EXTRAIT À LIRE =
■ ■ ■ ■ ■

C’est lovée dans un fauteuil de velours de bus voyageur fendant le vent vers le Bas-du-Fleuve que je vous écris ces quelques lignes. Oh, vous m’imaginez certes coiffée d’une petite casquette de capitaine vissée vers le nord, chandail bateau noué aux épaules et bouteille de Baileys «format discret» dans la besace, le regard empli de petits projets impliquant du bateau-cigarette et des scampis aux herbes salées. Je suis plutôt coincée entre la fenêtre et un amant du plein air assoupi dans son justaucorps, et l’exquise jeune femme assise tout juste derrière moi a choisi avec clairvoyance d’allonger sa grand’ patte sur mon accoudoir droit, me permettant ainsi de profiter de l’élégance de sa socquette noircie, bien chaude et trouée au niveau du gros orteil (ÇA ARRIVE AUX MEILLEURS). Si je ne devais pas rester silencieuse-docile parmi tous ces gens qui se transportent avec moi dans un espace contigu, je hurlerais «LA DOLCE VITA!» à pleines gencives en bécotant sans retenue tous les crânes à portée de casseau.

Mais ces tout petits tiny-tiny-bikini désagréments m’importent si peu. Parce que ce qui compte vraiment, hormis les splendeurs des jeux de mots que vous êtes après tricoter pour célébrer la rupture surprise d’un jeune couple du showbiz, c’est le mot «taste». LE MOT «TASTE». Ce mot qui se love dans votre vocabulaire depuis lurette et que, ma foi, je voyais jusqu’à tout récemment déformer les muqueuses buccales des jeunes gens hip seulement. C’est que je flirte avec cet âge où j’ai reçu les écussons et les permis spécifiques pour observer les jeunes gens hip en tirant des conclusions hâtives de trentenaire remplie de certitudes. Jusqu’ici, le mot «taste» – qui sert apparemment à qualifier une collation goûteuse ou une bouchée de baloney parfaitement rissolé dans la poêlonne – ne sévissait qu’en des zones circonscrites (du moins, d’après ce que j’avais observé avec une myopie certaine).

■ ■ ■ ■ ■

LISTING DE L'EXERCICE =
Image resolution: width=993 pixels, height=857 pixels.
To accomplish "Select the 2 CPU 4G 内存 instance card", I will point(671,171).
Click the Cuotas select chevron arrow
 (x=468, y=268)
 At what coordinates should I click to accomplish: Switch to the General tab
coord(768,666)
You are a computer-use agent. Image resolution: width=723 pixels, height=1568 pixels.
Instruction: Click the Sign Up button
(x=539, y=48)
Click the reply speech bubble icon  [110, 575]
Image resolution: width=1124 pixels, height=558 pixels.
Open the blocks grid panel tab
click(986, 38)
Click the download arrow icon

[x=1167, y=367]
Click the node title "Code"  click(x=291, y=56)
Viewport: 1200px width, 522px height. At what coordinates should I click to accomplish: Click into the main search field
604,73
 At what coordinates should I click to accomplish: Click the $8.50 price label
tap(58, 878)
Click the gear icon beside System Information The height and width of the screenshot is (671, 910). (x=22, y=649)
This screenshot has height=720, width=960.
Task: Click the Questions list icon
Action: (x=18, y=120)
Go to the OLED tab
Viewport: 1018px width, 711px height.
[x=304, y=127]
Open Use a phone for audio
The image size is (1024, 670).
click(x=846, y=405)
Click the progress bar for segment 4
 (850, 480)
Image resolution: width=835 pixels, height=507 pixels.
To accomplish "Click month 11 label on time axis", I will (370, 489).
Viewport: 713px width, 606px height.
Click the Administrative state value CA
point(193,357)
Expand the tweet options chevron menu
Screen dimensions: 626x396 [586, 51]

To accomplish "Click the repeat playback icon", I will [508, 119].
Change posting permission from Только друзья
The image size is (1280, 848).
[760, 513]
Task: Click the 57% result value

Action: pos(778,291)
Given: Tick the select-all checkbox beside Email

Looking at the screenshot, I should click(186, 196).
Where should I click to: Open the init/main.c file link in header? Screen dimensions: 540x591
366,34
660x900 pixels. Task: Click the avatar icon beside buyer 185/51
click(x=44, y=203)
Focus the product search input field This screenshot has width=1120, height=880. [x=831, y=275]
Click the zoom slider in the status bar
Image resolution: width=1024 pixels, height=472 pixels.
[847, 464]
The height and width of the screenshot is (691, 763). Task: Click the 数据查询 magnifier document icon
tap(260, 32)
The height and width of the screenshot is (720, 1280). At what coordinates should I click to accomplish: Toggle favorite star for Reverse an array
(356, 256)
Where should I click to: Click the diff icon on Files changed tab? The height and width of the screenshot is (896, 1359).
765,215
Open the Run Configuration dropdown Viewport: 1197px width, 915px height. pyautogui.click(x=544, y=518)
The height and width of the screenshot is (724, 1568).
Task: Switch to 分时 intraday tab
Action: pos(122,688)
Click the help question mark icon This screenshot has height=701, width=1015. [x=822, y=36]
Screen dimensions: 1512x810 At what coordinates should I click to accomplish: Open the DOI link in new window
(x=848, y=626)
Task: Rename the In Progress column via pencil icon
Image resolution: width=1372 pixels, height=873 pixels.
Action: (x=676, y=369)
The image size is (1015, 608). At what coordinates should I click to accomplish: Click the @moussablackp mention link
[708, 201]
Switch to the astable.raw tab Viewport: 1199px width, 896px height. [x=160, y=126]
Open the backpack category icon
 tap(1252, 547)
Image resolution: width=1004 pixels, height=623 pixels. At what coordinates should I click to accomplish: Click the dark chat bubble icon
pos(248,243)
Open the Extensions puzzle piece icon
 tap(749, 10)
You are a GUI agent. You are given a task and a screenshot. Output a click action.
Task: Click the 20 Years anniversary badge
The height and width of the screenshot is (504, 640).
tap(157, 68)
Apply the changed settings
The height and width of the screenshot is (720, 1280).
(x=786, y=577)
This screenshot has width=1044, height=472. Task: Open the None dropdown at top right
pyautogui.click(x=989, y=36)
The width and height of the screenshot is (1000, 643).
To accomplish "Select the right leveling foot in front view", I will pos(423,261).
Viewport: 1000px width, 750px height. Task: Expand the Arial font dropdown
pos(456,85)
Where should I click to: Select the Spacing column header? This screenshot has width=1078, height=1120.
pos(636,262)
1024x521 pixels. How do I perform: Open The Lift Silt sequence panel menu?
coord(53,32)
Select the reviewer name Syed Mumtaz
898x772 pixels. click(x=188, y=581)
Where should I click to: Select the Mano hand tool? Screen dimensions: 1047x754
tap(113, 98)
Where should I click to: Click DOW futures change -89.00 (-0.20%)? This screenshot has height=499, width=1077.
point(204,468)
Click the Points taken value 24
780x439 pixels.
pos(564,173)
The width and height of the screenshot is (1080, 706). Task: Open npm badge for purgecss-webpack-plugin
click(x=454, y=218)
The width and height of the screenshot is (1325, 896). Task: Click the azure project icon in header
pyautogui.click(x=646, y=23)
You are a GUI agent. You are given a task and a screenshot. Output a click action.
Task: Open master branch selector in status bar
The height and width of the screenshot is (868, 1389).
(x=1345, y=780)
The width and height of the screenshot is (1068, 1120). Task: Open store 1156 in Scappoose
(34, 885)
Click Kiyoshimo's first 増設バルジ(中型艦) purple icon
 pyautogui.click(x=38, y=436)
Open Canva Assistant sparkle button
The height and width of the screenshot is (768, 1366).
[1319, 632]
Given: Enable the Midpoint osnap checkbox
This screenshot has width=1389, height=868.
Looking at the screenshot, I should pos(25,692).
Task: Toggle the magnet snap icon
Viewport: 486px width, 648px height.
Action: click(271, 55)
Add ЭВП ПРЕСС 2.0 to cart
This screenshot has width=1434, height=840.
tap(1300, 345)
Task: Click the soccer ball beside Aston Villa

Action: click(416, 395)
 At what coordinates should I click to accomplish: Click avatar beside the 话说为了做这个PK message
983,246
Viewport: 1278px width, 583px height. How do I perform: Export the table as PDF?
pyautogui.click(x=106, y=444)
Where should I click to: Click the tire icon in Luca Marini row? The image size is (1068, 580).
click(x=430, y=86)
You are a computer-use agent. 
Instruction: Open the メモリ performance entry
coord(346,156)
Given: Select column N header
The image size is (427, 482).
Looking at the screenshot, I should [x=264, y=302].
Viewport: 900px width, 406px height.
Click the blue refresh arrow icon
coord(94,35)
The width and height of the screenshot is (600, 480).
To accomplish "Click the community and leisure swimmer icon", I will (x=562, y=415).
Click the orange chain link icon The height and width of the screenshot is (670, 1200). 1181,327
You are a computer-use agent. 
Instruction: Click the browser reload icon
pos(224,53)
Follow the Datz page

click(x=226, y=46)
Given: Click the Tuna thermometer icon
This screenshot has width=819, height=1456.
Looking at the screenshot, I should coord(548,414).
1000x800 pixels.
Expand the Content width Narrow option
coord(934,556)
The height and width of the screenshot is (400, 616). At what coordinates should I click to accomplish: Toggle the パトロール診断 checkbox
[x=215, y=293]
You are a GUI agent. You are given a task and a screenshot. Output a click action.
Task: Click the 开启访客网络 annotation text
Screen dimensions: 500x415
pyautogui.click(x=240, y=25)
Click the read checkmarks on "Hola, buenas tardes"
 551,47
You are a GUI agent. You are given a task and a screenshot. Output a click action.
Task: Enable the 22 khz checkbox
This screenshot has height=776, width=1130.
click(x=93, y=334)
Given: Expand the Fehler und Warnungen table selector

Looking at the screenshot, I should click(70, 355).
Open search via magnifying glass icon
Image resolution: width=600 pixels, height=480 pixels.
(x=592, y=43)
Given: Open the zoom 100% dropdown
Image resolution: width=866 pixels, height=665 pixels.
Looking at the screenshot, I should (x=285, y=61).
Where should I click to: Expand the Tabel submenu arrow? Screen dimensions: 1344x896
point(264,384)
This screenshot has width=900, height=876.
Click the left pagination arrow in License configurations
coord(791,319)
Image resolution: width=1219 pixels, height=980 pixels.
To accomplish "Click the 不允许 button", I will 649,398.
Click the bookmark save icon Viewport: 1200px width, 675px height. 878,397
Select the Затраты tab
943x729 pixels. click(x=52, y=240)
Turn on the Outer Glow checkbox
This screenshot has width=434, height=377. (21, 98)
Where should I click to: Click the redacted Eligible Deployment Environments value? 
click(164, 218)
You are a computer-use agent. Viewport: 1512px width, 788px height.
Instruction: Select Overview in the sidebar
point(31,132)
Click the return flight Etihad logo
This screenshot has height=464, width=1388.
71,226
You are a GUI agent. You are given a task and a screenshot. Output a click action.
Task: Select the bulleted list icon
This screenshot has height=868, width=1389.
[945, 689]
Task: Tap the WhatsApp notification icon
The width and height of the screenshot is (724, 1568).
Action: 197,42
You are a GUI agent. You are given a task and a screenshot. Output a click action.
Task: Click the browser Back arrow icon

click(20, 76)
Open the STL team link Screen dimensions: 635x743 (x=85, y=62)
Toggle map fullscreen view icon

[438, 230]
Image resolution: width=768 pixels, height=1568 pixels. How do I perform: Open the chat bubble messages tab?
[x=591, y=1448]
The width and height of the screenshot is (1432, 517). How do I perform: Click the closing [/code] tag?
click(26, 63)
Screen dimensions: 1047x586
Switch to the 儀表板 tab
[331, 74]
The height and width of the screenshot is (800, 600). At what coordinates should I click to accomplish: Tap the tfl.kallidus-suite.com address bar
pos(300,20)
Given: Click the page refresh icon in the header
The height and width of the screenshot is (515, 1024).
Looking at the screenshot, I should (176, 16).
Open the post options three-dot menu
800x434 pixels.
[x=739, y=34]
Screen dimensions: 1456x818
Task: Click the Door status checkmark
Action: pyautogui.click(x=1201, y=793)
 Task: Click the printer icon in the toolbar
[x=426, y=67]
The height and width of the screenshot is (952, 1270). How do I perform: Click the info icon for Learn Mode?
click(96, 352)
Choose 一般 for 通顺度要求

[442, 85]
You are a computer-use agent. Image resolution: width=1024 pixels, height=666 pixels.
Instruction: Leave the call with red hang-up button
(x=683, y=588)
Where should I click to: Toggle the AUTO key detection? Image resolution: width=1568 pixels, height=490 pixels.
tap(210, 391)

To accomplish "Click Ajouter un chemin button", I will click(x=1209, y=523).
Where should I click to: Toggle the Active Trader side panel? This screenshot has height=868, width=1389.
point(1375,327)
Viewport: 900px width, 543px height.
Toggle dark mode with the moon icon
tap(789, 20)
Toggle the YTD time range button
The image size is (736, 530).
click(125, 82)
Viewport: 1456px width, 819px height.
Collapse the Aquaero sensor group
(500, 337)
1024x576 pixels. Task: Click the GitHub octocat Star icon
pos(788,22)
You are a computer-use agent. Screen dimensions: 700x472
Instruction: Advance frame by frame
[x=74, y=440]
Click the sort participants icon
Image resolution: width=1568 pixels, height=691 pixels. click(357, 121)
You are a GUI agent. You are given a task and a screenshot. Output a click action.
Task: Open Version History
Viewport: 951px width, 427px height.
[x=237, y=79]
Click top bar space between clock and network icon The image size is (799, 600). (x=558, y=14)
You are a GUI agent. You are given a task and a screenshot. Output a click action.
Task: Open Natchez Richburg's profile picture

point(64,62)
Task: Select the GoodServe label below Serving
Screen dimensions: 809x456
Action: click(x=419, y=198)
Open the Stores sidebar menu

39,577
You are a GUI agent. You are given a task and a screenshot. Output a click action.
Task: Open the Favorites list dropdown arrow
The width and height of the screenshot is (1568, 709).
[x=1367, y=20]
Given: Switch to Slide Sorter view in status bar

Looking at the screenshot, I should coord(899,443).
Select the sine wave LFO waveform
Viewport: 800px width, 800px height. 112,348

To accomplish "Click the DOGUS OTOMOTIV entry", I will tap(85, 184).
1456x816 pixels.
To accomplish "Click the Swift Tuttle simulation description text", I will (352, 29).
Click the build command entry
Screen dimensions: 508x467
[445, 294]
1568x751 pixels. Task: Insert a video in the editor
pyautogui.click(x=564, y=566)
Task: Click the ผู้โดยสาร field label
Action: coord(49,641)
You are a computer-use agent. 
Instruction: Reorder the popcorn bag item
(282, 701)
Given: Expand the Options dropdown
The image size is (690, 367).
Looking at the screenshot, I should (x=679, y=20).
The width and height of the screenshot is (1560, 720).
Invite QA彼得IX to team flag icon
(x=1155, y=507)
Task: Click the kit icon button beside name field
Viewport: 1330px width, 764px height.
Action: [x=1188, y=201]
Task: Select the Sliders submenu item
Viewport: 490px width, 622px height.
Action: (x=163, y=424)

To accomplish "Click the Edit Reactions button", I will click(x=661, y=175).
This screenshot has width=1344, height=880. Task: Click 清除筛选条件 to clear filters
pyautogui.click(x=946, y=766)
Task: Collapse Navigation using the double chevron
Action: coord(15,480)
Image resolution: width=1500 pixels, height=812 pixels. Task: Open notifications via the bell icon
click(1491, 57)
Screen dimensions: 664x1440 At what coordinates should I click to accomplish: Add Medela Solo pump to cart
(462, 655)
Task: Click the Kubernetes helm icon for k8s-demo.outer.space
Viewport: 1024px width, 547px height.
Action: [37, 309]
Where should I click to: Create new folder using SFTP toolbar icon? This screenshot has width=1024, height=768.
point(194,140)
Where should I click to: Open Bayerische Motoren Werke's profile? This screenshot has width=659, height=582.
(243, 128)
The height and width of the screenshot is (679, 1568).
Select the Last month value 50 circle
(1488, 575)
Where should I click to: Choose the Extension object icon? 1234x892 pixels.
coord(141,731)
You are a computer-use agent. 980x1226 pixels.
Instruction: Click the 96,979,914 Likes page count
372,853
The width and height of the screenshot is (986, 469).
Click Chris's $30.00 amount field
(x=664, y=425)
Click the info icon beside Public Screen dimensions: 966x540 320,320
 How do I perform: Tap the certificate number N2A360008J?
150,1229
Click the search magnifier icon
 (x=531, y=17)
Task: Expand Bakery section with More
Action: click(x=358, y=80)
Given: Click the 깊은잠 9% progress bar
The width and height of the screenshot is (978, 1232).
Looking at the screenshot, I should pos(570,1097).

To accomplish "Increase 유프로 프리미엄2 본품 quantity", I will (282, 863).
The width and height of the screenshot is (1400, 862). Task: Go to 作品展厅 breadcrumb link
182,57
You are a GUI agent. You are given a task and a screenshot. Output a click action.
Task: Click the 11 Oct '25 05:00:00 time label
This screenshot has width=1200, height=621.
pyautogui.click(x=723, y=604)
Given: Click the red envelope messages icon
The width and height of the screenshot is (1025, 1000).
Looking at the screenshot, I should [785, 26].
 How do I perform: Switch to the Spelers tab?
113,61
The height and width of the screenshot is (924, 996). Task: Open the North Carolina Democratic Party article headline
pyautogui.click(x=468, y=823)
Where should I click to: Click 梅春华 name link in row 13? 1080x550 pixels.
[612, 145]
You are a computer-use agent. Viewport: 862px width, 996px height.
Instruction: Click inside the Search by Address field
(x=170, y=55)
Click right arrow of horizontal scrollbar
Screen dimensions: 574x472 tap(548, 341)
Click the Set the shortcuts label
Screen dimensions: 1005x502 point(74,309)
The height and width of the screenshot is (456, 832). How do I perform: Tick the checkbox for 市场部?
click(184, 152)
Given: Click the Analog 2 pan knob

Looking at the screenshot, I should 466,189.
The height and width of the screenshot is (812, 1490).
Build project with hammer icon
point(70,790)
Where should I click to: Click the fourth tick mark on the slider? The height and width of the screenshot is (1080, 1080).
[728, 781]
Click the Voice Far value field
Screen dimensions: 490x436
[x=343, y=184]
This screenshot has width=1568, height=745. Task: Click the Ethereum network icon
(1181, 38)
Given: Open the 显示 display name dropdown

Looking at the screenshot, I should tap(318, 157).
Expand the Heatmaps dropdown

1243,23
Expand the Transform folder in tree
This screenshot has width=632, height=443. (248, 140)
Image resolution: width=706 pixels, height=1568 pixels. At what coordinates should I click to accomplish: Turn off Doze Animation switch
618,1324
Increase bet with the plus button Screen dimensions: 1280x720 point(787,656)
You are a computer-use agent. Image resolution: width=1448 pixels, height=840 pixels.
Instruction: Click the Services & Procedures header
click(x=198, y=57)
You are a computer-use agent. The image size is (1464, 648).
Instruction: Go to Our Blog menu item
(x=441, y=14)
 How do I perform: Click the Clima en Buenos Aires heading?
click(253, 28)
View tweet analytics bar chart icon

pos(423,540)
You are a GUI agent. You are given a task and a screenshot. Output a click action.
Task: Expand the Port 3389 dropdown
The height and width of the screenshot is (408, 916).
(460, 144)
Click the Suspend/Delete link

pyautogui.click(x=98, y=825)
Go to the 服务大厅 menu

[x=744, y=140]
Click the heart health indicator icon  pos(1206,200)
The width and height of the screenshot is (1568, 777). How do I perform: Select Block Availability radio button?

■ ■ ■ ■ ■

À FAIRE =
a) Relevez tous les vêtements mentionnés dans l'extrait à lire.
b) Dans le listing, réécrivez sous forme de liste JSON de chaînes, une chaîne par ligne et sans les lignes vides, la portion qui commence à la ligne contenant «Given: Open the 显示 display name dropdown» et s'arrête après celle contenant «Increase bet with».

RÉSULTATS DE L'EXERCICE =
a)
- petite casquette de capitaine
- chandail bateau
- justaucorps
- socquette noircie

b)
[
  "Given: Open the 显示 display name dropdown",
  "Looking at the screenshot, I should tap(318, 157).",
  "Expand the Heatmaps dropdown",
  "1243,23",
  "Expand the Transform folder in tree",
  "This screenshot has width=632, height=443. (248, 140)",
  "Image resolution: width=706 pixels, height=1568 pixels. At what coordinates should I click to accomplish: Turn off Doze Animation switch",
  "618,1324",
  "Increase bet with the plus button Screen dimensions: 1280x720 point(787,656)"
]